Schriftliche Aufgabe A: Kopiere aus der Auflistung unverändert alles von der Zeile mit „Save the dump with the floppy disk icon“ bis hinunter zur Zeile mit „Action: [x=332, y=299]“, beide Zeilen eingeschlossen.

Vorgegebener Text:

^^^^^^^^

In der Praxis wird die Inflation wird dem Verfahren des Warenkorbes, genauer gesagt, mit dem Verbraucherpreisindex. Für seine Berechnung werden monatlich mehr als 300.000 Einzelpreise in Handels- und Dienstleistungsunternehmen erhoben. Doch diese Technik ist eine starke Verkürzung der Wirklichkeit. Denn: Es gibt weit über 300.000 Konsumgüter. Und: Wichtiger für den Erhalt der Kaufkraft sind langfristig die Investitionen – und genau diese werden im Index untergewichtet.
Niedrige Preise – geringe Kaufkraft
Bei den Konsumgütern spricht vieles dafür, dass die Preise langfristig niedrig bleiben werden. Produktionstechnologien werden billiger, die globale Logistik wird kostengünstiger, Ressourceneffizienz und Kreislaufwirtschaft reduzieren den Ausschuss und vieles mehr. Der Konsum findet zunehmend digital statt, wobei viele digitale Güter ohnehin keinen monetären Preis haben. Mit den heute zur Verfügung stehenden Kapazitäten ist eine Umkehrung dieses Trends nur schwer vorstellbar.

^^^^^^^^

Schriftliche Aufgabe B: Schreibe den Text über Inflation und Kaufkraft vollständig und wortgetreu ab.

^^^^^^^^

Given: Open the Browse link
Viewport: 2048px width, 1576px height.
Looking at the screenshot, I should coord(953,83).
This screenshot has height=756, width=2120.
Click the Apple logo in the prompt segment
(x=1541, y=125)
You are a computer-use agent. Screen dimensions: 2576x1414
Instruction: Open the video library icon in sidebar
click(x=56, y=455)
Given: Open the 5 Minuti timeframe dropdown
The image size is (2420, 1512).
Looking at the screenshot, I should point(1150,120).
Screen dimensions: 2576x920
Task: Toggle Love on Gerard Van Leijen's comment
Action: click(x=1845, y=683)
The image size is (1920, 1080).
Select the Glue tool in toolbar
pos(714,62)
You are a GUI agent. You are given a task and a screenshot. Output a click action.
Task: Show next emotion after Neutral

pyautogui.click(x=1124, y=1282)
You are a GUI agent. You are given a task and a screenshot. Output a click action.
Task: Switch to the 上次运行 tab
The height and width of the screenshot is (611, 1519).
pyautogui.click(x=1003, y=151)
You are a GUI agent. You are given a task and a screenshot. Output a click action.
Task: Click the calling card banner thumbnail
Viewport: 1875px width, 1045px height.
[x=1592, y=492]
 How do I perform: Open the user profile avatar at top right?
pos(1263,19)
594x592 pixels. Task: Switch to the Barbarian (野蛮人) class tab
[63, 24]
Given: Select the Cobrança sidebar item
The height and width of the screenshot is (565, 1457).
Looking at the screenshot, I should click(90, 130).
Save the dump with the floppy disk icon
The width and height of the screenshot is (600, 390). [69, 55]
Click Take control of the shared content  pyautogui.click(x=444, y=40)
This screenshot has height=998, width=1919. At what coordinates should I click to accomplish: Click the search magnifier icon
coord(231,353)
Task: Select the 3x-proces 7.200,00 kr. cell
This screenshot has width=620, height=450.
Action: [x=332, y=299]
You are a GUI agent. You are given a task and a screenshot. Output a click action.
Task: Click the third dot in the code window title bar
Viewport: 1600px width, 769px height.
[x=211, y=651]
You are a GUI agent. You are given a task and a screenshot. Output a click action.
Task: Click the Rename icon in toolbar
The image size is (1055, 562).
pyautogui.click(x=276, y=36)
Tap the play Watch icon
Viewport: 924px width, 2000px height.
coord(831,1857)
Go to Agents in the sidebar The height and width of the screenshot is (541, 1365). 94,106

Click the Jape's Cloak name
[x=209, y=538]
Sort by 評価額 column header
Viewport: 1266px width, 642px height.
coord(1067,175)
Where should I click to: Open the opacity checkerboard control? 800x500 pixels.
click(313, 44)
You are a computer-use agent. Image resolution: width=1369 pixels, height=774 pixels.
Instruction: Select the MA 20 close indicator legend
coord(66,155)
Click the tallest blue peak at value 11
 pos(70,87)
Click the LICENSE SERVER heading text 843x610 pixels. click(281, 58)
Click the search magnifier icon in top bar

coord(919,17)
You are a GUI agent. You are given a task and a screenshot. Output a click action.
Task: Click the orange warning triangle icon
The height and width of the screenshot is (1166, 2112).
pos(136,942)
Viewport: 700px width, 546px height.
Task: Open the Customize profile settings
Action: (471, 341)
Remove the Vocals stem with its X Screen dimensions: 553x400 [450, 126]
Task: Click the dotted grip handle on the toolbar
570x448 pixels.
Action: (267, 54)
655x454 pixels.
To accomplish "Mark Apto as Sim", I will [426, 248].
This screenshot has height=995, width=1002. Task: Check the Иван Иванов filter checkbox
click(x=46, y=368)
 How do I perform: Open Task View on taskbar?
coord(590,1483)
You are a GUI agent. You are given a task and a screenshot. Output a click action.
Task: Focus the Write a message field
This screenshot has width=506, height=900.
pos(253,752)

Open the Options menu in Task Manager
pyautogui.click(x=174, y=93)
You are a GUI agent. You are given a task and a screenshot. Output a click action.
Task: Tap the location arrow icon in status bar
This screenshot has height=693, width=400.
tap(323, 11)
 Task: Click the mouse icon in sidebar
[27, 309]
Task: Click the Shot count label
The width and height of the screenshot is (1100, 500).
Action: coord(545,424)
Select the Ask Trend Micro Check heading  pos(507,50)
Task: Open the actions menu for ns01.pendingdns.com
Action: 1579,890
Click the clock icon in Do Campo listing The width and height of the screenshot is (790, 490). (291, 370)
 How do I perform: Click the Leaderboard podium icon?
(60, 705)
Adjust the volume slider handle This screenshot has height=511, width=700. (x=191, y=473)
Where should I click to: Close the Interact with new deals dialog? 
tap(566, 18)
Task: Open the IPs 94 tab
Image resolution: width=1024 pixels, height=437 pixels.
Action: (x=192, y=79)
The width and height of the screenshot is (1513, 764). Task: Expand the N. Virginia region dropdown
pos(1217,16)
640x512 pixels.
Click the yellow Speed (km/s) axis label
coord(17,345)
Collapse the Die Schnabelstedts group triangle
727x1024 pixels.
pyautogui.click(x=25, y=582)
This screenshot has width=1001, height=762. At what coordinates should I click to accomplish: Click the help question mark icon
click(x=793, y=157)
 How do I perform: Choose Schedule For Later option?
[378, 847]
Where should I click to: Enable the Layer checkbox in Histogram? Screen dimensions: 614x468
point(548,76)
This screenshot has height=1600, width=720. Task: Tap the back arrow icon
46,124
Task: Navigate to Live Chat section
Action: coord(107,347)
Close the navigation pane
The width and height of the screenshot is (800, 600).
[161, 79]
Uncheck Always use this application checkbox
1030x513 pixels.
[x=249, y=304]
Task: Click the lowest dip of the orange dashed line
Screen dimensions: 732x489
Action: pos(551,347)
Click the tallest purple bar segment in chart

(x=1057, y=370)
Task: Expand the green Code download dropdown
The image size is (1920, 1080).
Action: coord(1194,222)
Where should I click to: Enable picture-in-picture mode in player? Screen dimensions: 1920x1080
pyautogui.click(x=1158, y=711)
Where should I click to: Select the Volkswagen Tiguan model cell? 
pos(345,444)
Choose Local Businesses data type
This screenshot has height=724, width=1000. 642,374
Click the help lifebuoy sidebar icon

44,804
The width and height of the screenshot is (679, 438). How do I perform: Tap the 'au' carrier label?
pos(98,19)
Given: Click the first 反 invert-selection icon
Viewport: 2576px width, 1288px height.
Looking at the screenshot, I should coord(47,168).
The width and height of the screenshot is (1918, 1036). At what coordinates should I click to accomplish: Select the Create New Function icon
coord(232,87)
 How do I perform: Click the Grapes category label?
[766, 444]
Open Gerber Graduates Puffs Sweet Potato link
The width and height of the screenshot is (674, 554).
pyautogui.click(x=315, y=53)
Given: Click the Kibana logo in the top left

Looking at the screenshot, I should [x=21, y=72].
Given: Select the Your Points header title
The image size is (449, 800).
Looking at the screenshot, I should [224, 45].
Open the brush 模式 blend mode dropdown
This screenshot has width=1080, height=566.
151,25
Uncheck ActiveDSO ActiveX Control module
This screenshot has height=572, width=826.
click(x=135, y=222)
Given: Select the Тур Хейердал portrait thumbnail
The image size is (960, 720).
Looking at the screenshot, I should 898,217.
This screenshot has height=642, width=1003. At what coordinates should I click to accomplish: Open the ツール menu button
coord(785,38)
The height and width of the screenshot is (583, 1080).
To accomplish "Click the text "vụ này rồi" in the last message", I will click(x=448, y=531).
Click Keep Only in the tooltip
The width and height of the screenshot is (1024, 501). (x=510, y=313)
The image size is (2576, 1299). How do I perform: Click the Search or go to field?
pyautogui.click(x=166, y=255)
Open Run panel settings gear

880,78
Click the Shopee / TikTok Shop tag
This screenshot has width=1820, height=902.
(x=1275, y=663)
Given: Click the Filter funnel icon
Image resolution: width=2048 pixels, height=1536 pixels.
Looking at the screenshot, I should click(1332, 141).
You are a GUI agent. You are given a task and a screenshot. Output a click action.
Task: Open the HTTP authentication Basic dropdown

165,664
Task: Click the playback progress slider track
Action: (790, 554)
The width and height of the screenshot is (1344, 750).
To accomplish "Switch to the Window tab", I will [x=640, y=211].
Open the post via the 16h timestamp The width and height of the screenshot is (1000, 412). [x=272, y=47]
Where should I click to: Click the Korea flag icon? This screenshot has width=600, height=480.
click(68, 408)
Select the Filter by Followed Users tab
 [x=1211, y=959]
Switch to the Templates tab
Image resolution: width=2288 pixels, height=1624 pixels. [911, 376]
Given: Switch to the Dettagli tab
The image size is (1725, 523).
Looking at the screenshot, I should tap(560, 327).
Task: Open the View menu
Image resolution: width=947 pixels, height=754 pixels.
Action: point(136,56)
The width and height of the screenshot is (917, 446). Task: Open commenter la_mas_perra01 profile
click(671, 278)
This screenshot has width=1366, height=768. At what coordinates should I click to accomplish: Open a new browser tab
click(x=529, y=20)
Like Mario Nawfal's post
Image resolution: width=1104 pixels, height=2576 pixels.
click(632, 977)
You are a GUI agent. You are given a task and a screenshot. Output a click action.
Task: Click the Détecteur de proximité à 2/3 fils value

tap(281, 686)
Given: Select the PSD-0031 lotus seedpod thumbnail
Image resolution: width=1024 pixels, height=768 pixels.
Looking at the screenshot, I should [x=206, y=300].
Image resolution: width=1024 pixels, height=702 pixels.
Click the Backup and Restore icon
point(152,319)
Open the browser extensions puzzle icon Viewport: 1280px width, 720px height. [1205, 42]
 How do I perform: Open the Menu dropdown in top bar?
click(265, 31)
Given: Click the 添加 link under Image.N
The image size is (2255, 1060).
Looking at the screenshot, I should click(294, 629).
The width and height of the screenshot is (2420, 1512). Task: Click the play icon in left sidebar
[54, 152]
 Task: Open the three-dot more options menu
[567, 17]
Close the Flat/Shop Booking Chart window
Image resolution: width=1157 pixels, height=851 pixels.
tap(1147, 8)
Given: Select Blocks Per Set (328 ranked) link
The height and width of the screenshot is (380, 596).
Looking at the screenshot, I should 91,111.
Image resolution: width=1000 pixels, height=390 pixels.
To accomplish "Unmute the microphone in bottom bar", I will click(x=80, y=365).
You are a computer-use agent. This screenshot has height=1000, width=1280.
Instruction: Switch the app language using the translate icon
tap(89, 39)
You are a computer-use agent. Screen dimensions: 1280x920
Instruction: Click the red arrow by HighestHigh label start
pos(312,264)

^^^^^^^^

Korrekte Ausgabe A:
Save the dump with the floppy disk icon
The width and height of the screenshot is (600, 390). [69, 55]
Click Take control of the shared content  pyautogui.click(x=444, y=40)
This screenshot has height=998, width=1919. At what coordinates should I click to accomplish: Click the search magnifier icon
coord(231,353)
Task: Select the 3x-proces 7.200,00 kr. cell
This screenshot has width=620, height=450.
Action: [x=332, y=299]

Korrekte Ausgabe B:
In der Praxis wird die Inflation wird dem Verfahren des Warenkorbes, genauer gesagt, mit dem Verbraucherpreisindex. Für seine Berechnung werden monatlich mehr als 300.000 Einzelpreise in Handels- und Dienstleistungsunternehmen erhoben. Doch diese Technik ist eine starke Verkürzung der Wirklichkeit. Denn: Es gibt weit über 300.000 Konsumgüter. Und: Wichtiger für den Erhalt der Kaufkraft sind langfristig die Investitionen – und genau diese werden im Index untergewichtet.
Niedrige Preise – geringe Kaufkraft
Bei den Konsumgütern spricht vieles dafür, dass die Preise langfristig niedrig bleiben werden. Produktionstechnologien werden billiger, die globale Logistik wird kostengünstiger, Ressourceneffizienz und Kreislaufwirtschaft reduzieren den Ausschuss und vieles mehr. Der Konsum findet zunehmend digital statt, wobei viele digitale Güter ohnehin keinen monetären Preis haben. Mit den heute zur Verfügung stehenden Kapazitäten ist eine Umkehrung dieses Trends nur schwer vorstellbar.